Photobiomodulation in Other Macular Diseases

Photobiomodulation in Diabetic Macular Edema

Given that some preclinical [41, 42] and pilot studies [43] confirmed the impact of PBM on diabetic retinopathy and center-involved diabetic macular edema (DME), the Protocol AE trial [41] evaluated the efficacy of home-based PBM in treating DME in patients with type 1 and type 2 diabetes. A total of 134 eyes mainly from patients with type 2 diabetes (93%) were randomly assigned to twice daily use for 90 s of either a PBM device (Retilux Eye Patch, PhotoOpTx, USA) that emitted red light (670 nm) or a placebo device that emitted low-power white light. The study had two phases: a primary outcome phase (4 months) and a post-outcome phase (4 months). The primary outcome measure was the change in central subfoveal thickness (CST) on OCT from baseline to 4 months. Secondary outcomes included variations in retinal volume on OCT, the percentage of DME at 4 months, and the percentage of 5-letter loss in BCVA from baseline to 4 months. No statistically significant changes in any of these parameters were found between the PBM and placebo groups at 4 months. Thus, Protocol AE did not support the effectiveness of PBM in treating DME.

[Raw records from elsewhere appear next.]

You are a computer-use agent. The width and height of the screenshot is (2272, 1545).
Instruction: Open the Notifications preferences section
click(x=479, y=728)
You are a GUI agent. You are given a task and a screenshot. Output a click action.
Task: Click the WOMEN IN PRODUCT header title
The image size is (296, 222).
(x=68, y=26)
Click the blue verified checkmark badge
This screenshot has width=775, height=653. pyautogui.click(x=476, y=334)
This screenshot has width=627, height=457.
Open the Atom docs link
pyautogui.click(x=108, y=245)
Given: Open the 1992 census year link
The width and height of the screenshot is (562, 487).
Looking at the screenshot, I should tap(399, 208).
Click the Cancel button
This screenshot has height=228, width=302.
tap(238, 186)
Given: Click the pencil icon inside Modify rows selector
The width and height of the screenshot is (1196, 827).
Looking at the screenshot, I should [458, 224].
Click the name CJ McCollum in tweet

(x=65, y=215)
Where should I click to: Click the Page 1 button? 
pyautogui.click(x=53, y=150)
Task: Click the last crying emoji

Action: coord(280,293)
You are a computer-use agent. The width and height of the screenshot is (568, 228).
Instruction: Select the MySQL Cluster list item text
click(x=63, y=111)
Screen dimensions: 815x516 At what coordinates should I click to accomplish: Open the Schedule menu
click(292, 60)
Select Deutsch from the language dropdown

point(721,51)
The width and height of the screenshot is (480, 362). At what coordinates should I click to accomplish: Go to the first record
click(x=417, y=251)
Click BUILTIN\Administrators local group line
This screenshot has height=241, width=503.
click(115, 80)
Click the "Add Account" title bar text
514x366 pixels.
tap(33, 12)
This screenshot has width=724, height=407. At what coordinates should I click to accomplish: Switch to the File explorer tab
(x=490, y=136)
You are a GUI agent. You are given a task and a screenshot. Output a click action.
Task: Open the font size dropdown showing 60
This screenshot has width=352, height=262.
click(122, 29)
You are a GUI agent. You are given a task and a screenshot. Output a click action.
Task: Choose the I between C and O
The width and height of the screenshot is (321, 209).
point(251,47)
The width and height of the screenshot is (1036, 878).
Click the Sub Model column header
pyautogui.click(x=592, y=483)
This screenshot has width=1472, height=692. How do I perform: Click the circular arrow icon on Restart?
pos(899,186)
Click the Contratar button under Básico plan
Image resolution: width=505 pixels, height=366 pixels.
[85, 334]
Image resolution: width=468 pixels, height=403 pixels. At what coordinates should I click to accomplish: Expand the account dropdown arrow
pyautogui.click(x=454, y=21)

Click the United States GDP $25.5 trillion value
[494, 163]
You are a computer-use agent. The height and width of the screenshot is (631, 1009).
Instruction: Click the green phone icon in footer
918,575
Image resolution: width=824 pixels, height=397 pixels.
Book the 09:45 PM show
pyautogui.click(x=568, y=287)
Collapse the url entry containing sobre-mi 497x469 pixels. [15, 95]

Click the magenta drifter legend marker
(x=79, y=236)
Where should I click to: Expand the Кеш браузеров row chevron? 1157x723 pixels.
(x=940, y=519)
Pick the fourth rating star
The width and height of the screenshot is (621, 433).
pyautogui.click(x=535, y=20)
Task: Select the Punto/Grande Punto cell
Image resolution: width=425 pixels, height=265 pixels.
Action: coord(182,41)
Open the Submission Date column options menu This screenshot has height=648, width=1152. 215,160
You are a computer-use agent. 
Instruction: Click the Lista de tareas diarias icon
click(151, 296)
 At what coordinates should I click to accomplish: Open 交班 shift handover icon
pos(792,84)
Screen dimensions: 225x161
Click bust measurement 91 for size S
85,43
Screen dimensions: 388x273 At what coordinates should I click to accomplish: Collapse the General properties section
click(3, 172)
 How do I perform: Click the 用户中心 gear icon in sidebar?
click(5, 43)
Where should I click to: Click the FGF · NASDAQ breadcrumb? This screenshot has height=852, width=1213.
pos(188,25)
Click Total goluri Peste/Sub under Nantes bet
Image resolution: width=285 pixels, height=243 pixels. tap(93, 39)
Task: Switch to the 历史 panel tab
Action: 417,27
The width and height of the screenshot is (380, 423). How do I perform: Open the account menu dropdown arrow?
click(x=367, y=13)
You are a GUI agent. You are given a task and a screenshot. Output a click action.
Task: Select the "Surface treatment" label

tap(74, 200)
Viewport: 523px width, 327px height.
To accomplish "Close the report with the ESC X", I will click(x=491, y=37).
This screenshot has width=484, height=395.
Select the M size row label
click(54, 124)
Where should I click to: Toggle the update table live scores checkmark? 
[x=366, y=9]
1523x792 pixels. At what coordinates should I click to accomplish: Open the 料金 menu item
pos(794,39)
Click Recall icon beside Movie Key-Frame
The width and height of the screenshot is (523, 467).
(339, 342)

Photobiomodulation in Pachychoroid Disorders

There is still a lack of evidence on PBM in pachychoroid disorders, although the study conducted by Servillo et al. on no-dose photodynamic therapy (PDT) served as the closest reference point. This treatment consisted of PDT without the infusion of verteporfin, which is commonly used in conventional PDT. The authors suggested that no-dose PDT may involve a mechanism of thermally enhanced PBM, similar to that of photobiomodulation in AMD. The benefits of no-dose PDT included its affordability, patient comfort, and the widespread availability of PDT laser systems. Promising results were found in terms of functional and morphological outcomes in patients treated with no-dose PDT, suggesting PBM as a potential future therapy for pachychoroid diseases as well. Since this study showed some limitations (e.g., retrospective design, small sample size, and short follow-up duration), further studies are needed to confirm the efficacy of PBM in pachychoroid disorders.

Conclusions and Future Perspectives

A thorough investigation of the potential of PBM to halt the progression of intermediate AMD is warranted, given both the biochemical basis for the treatment's effectiveness and the encouraging preliminary findings. Although regulatory agencies have already approved several devices to treat intermediate AMD, there are lingering questions regarding the true effectiveness of this treatment. Additional randomized controlled trials are needed with larger sample sizes and long-term follow-up. These studies would provide a more reliable assessment of the feasibility of PBM and the optimal parameters for its application. Finally, the identification of new functional imaging techniques capable of visualizing the tissue effects of PBM would be helpful. For instance, no current trial has specifically explored the alterations in autofluorescence of retinal fluorophores targeted by PBM. Consequently, the activation of specific cellular processes remains largely speculative. The introduction of new imaging techniques would enable a more comprehensive evaluation of the mechanisms of action of PBM, including the underlying biochemical pathways. By bridging this knowledge gap, we can further advance our understanding of the potential of PBM and pave the way for more effective treatments for AMD.